Таким образом, для функционально-семиотического подхода к анализу языка философствования, если он согласен рассматривать всякий выразительный контекст как симптом какой-либо работы, и следовательно принимает рефлексию как функцию генеративной знаковой системы, доступны некоторые новые возможности в плане анализа дискурса.

Во-первых, обосновывается плюралистичность способов описания реальности, в зависимости от принятого набора единиц, причем сам набор – то есть понятийный аппарат – может выступить функцией рефлексивного переопределения этой реальности.

Во-вторых, претворение философского сознания в философский текст – есть создание метаструктурного самоописания (или набора самоописаний, находящихся в определенном уровневом соотношении), то есть грамматики. Дисфункция грамматики (к примеру, в форме «парадигмального сдвига») расширяет возможности и воздействует на способ его организации, благодаря чему становится возможным переопределение понятий и интродукция новых смыслов.

В-третьих, философский текст нельзя строго воспринимать как отчетную форму рефлексии, – скорее, это отправная точка, с помощью которой автор оправдывает свои мыслительные действия, дает им теоретическую основу (ср. «антиэнтропическую» природу текста художественного произведения у Руднева).

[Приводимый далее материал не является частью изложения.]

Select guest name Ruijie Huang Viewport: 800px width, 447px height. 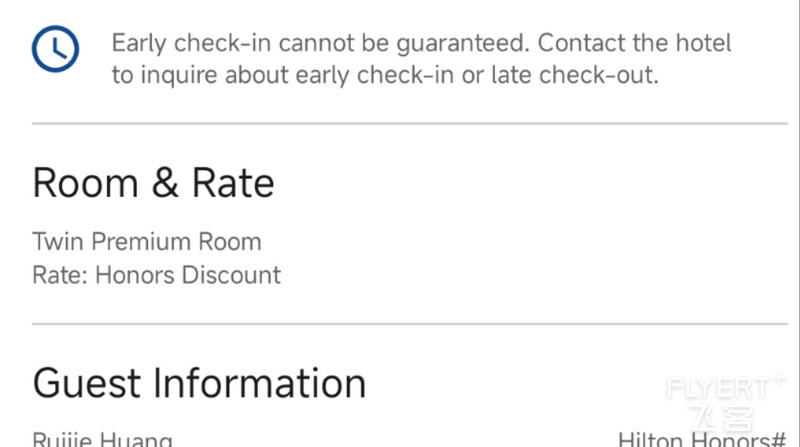[x=102, y=439]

У этого вывода имеются «слабая» и «сильная» формулировка. Согласно первой, в организации текста рефлексии определяющую роль играет на самом деле некоторая история означивания, но читатель, обнаруживший ее, рискует принять ее за отчет о последовательности и логической связи размышлений. Согласно второй, многие аналитически значимые высказывания в тексте рефлексии обратимы с точки зрения логической демонстрации, так что в конечном итоге остаются лишь реконструированные предпосылки, а не дедуцированные выводы. Говорить в собственном смысле о приросте философско-методологического знания мы можем лишь в том случае, когда предметом исследования становятся принципы появления, структурирования, функциональной проверки, адаптации и использования методов рефлексии.